Stated task | Could you extend the forum post complaining about the drop in Zara's clothing quality, picking up right after its final sentence?

--- Begin Given text ---

# Zara



## User93 (Oct 17, 2008)

Oh girls, I wanna talk about it! I like Zara lots. I find clothes there really cute, really trendy, plus, they are not that expensive. Sometimes they look way more expensive than they really are, if you get what I mean 
	

	
	
		
		

		
			





 I've been buying clothes there since I was 16, for at least 3 years already, and 70% of my clothes were from Zara. 

The problem that I didnt wanna admit before is... I really feel the clothes lack on quality now. Did anyone else notice that? Man, my jeans lose their form and become baggy on the ass in 3 months. All the sweaters I got look messy after I wore them like 2 months, full of pellets. A coat I got there makes me look like a hobo low, hey there pellets, no form, messy look. 

The final thing was a bag! First I got a huge varnished bag there, and It became all "cracked" in 3 months. This summer I got an awesome big bag, where everything fits. It has metal all over the handle. So guess what, this metal makes my hands black, and so does my shoulder, and any light cloth. Zara was really good, but man, what happened with the quality? I was denying to see that and still went there for clother, but thats enough. Im not  rich to buy a new sweater every month. And well, I know Zara is not expensive, then why do Pull&Bear sweaters, which cost the same, last?

--- End Given text ---
--- Begin Available data ---

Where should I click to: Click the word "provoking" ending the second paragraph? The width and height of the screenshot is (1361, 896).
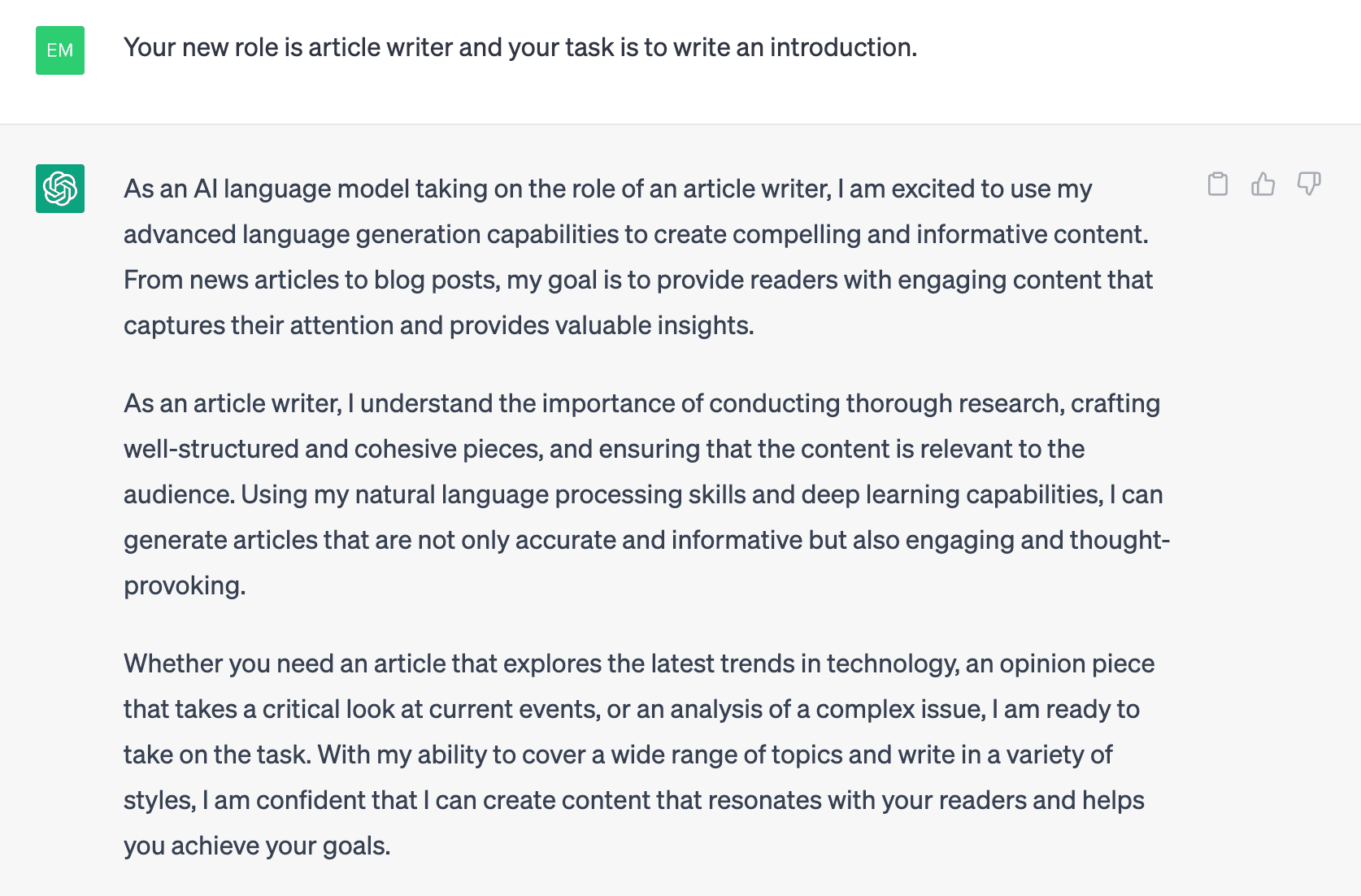click(x=184, y=585)
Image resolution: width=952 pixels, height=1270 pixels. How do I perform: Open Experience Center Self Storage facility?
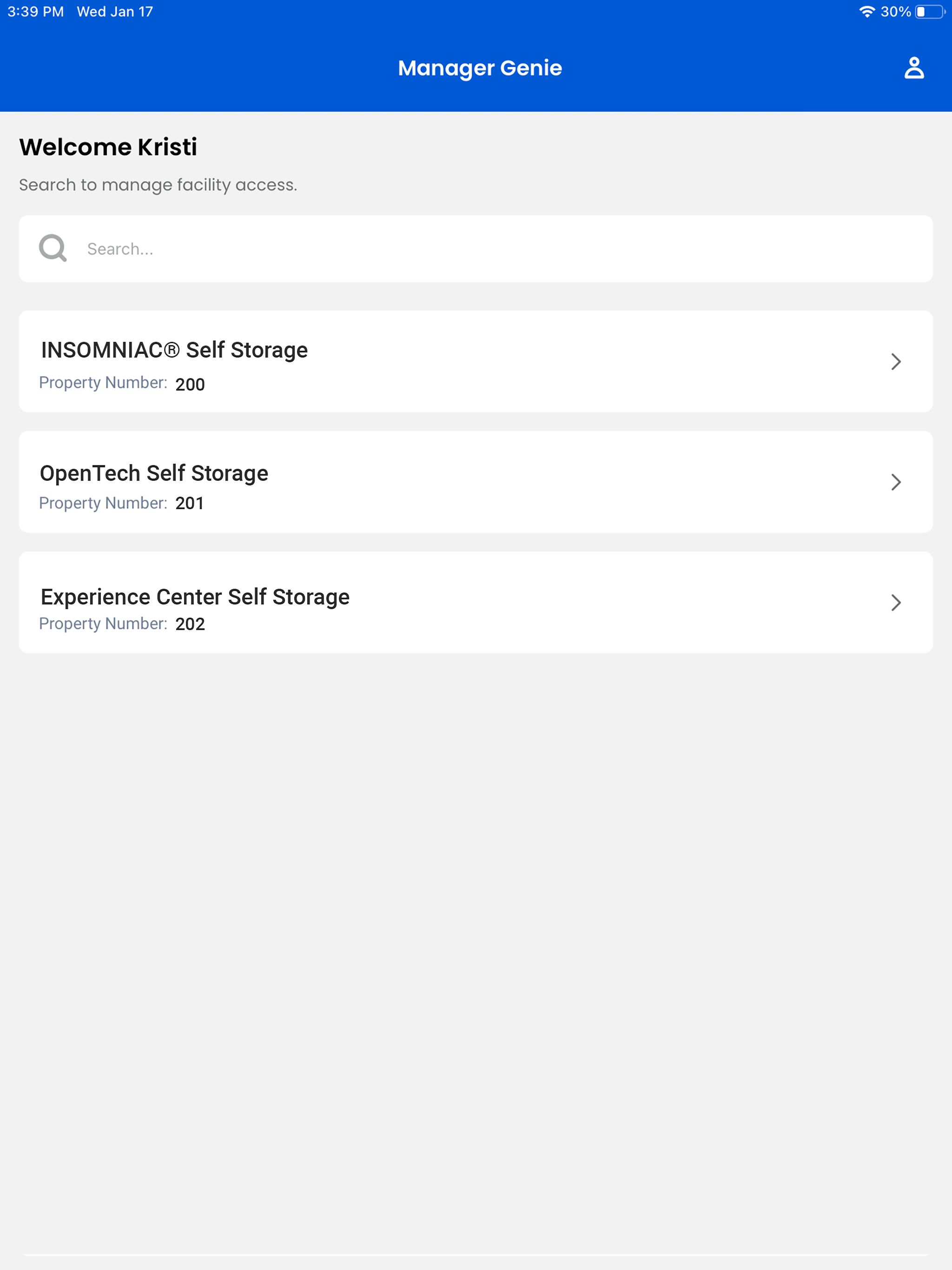(x=476, y=602)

--- End Available data ---

Final answer |
----------



## kittykit (Oct 17, 2008)

More than 50% of my closet is full of Zara! 
	

	
	
		
		

		
		
	


	




 I normally buy my corporate wear from there. They do have good quality ones but more pricey than the usual lines like Zara Basic and Zara TRF. I've some Zara sweaters that are 4 years old and still look good.  They've a lot fo cute stuffs for TRF but no really good quality. 

IMO Zara isn't as bad as Mango. I'm so disappointed with Mango! I started buying that brand as a teenager a decade ago, they made really good quality clothes. Now their quality is not that great anymore. I still like their jeans though. 

I only have a few summer clothes from Pull & Bear and I don't really like the quality. I've a top looks old after a wash. They're like H&M for me.

I like to shop at Vero Moda, sometimes they've pretty good stuffs. 
	

	
	
		
		

		
		
	


	




 They have the style I like (for work).


----------



## Lissa (Oct 17, 2008)

I have had hit or miss experiences with Zara too. I love their stuff , especially their trousers which are nice and long and well cut, but the hems always fall down within two or three wears. Also the zip on one pair came off completely the first time I wore them. Some sweaters have also lost their shape very quickly and looked old after a few washes. I got a great big hole in one underarm once, the top was fairly new. 

I always like their shoes but am worried that the heels would snap off or something, now that would be embarrassing! It is a shame as I really do love their clothes. Other items have been fine though. 

That is awful about your bag though Alibi


----------



## florabundance (Oct 17, 2008)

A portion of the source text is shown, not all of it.